Powers' spirit invoked in renewed effort to restore felons' voting rights
FRANKFORT, KY (WAVE) - A House panel took less than 10 minutes to approve unanimously, a bill that would allow those convicted of non-violent felonies to regain their rights to vote.
Supporters have invoked the name of the first woman and first person of color to serve in the Kentucky Senate, who died Jan. 30 at the age of 92.
"Georgia Powers, she said it best," Secretary of State Alison Lundergan Grimes (D-Lexington) told the House Committee on Elections, Constitutional Amendments and Intergovernmental Affairs on Monday. "Forgiveness is not an occasional act, it is a constant attitude and right now, Kentucky is failing!"
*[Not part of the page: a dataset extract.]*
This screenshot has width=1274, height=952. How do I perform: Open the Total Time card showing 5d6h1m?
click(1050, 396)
[MORE: Loss of a Legend: The death of Georgia Davis Powers]
The proposed changes still would deny voting to those convicted of murder or of any crime that involves the intentional taking of a life. It also would bar voting for those convicted of violent sex crime, or of any sex crime in which a child is the victim.
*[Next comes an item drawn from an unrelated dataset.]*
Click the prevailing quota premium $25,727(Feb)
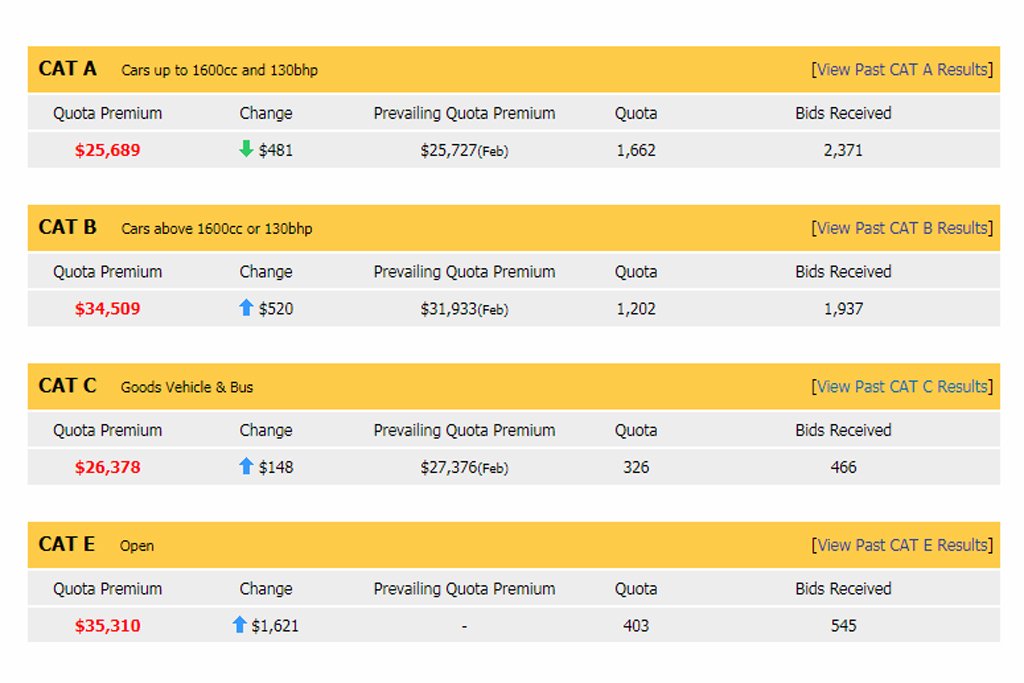 point(464,151)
Those convicted of bribery of an elected official, or any felony involving elections, also would be barred from voting.
But those convicted of non-violent felonies would be eligible to register to vote upon completion of their sentences; whether incarcerated, on probation or parole.
"There's a fundamental fairness to this," Rep. Kevin Bratcher (R-Louisville) told fellow committee members. "Once you clear yourself with the state, the courts etc., pay your restitution, pay your time it's a given that you should be able to do this."
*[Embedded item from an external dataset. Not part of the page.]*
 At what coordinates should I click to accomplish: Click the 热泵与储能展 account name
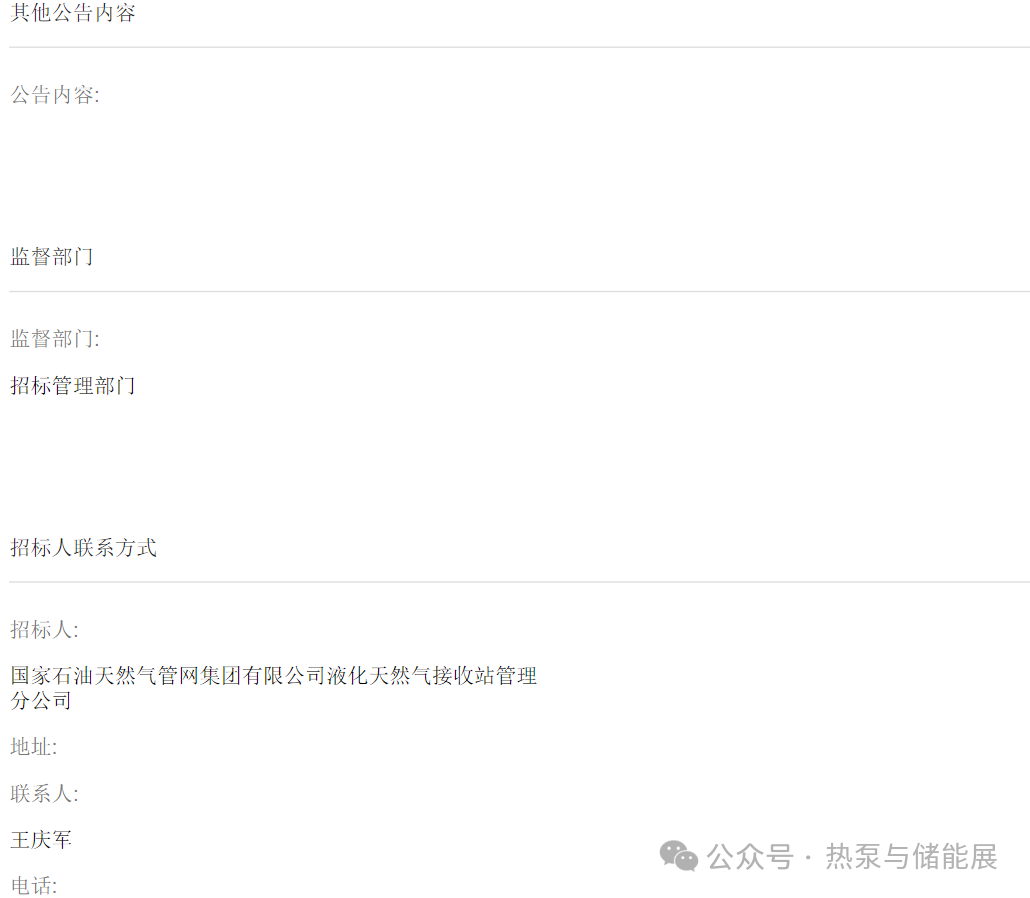pyautogui.click(x=912, y=857)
"These people have paid their debt to society," Rep. Derrick Graham, (D-Frankfort) concurred. "We ought to provide them with opportunity. We should be forgiving them."
The measure has passed the House in previous sessions, only to stall in the Senate. Former Gov. Steve Beshear had, by Executive Order, restored rights to those who had completed their sentences prior to leaving office.
Governor Matt Bevin rescinded that order, on grounds that such Constitutional changes are the purview of the General Assembly and Kentucky voters. He's indicated he would sign such changes into law should they pass both chambers and voters approve a referendum to amend the Commonwealth's Constitution.
Without such approval, the only avenue to restore suffrage is an individual pardon from the sitting Governor.